The chimes were originally installed in September 1918 as a gift from alumni in recognition of then-President William Crawford's 25 years of service to the college, according to Nickell. They're not the only chimes sounding during the day, however. Bentley Hall has a recording of chimes that plays the Allegheny alma mater on the hour.
"The first time Jacob played these was on a Sunday," Nickell said. "I think we played them after chapel, so it was 12:30. People got very concerned that the Bentley chimes were off schedule because he played the alma mater."
Sutter said people are pleasantly surprised when they find out a real person plays the chimes.
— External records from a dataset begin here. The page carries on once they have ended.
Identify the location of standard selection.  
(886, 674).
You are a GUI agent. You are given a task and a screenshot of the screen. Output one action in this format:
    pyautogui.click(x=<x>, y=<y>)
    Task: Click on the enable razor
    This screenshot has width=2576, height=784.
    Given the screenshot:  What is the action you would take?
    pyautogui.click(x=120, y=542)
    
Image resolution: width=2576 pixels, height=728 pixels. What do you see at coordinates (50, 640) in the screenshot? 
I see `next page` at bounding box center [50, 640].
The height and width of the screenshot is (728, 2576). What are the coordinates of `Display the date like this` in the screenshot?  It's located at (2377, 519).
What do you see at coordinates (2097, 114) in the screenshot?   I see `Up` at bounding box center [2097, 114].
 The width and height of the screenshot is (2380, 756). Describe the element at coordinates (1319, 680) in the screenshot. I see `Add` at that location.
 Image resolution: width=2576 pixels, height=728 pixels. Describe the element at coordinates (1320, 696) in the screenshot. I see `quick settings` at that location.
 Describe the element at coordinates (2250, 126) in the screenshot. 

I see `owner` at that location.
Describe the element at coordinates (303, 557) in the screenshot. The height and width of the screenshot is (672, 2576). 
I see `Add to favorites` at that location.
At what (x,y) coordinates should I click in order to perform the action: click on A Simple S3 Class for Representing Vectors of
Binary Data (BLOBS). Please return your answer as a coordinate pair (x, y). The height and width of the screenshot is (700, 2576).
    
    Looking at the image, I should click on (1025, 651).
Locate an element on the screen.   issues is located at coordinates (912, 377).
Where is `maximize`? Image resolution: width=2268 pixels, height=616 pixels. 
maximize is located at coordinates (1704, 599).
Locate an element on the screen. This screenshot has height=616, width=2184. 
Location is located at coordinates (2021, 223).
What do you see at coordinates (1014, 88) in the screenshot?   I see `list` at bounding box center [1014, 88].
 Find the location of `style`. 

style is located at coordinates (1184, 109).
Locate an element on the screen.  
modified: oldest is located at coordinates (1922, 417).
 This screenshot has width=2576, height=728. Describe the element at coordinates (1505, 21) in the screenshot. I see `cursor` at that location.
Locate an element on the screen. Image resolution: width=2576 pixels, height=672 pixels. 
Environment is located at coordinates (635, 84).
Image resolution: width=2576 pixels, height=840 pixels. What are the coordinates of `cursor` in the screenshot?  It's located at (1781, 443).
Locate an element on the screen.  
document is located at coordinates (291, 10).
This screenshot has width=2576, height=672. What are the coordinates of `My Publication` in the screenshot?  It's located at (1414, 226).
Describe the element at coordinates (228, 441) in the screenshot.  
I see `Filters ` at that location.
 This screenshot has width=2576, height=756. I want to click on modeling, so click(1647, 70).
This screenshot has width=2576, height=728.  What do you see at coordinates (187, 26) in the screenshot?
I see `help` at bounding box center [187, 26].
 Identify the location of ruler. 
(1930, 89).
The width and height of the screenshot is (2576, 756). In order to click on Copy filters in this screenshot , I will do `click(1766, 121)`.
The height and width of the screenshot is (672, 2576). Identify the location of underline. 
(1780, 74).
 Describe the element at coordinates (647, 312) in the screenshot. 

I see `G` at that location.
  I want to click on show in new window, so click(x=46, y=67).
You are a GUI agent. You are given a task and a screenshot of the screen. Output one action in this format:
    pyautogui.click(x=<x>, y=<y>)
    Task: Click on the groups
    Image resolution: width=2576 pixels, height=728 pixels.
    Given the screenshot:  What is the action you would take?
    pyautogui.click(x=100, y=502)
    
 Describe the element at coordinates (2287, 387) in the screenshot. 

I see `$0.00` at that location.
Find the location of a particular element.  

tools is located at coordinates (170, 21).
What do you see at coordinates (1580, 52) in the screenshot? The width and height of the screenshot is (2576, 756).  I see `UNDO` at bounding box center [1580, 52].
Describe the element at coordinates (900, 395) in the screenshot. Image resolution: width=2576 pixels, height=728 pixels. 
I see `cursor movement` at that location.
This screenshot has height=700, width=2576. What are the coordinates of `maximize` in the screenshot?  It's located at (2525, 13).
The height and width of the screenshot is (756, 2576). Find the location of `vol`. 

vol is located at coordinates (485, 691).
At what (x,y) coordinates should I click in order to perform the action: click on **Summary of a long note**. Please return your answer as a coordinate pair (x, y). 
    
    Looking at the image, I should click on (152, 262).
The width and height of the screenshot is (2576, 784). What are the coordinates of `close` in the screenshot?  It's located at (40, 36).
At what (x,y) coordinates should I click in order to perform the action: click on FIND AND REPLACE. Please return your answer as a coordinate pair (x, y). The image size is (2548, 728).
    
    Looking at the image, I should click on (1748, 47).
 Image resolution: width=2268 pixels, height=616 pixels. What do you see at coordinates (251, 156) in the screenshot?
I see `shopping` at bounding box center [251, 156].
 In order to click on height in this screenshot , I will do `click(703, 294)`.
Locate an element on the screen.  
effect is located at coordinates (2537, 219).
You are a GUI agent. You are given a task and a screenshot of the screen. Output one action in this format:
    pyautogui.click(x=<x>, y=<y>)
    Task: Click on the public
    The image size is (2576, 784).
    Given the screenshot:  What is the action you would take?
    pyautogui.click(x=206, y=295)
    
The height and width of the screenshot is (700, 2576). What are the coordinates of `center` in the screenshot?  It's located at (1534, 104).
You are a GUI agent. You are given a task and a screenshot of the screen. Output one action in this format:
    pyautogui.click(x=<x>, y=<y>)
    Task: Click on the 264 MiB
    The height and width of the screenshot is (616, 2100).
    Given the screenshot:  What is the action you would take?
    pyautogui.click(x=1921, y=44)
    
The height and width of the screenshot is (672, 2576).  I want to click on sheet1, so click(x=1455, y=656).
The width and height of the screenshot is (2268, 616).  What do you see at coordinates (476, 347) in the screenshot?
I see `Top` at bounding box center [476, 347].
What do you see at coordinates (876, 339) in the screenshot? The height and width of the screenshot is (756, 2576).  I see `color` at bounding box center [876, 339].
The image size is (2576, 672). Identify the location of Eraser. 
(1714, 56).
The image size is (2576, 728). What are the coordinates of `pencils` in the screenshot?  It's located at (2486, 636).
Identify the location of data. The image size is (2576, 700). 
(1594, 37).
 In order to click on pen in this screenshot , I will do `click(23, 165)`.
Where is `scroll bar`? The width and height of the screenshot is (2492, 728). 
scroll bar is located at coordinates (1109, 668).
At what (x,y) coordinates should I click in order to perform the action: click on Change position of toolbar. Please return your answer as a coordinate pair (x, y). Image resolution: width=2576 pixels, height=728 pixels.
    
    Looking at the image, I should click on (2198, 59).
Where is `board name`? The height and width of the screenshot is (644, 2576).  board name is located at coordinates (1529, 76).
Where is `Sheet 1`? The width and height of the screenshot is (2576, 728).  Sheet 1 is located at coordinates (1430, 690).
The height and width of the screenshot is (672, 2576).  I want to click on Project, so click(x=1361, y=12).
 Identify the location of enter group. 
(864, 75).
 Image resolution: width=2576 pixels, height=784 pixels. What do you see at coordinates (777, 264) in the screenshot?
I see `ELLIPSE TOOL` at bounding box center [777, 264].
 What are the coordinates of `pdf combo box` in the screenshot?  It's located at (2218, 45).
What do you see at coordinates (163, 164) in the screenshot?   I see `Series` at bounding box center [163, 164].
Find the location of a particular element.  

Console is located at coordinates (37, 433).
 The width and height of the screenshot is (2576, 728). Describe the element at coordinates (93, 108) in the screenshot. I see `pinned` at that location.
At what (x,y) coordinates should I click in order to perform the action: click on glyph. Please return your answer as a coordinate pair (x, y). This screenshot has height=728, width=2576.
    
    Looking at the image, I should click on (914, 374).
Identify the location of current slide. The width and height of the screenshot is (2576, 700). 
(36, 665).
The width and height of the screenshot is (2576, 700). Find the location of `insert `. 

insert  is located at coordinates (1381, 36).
The keyboard is a little over an octave except there are two black keys not included, which makes choosing songs a challenge. Sutter has blended hymns with popular hits, mentioning the easier they are to sing, the easier they are to play.
"There are are only 14 notes," Sutter said. "You're limited on what you can play because of the range of the instrument. You can't play more than one note at a time, and you have to hold it down long enough for it to sound, so there's a lot of timing in it."
In addition to general on-site service, Pugh also installed a safety timer on the system to prevent the motor generator from being left running. The timer automatically turns off the generator after 30 minutes, which prevents the motor from burning out.
"Hopefully, they'll still be ringing in 50 years," Pugh said. "They will be if you take care of them. I'd like to encourage people to keep these things going. They're a wonderful instrument as well as wonderful history."
Nickell has already been in contact with Kevin Dill, music director at First Presbyterian Church in Meadville and part-time instructor at Allegheny, and Music Professor James Niblock about continuing on the tradition after Sutter graduates. Nickell said she'll find another student or play the chimes herself over the summer.
"I'm a musician myself, and I really love Ford Chapel, and to know that we had these hidden gems up in the bell tower waiting to be called back into song has been an exciting thing for me," Nickell said.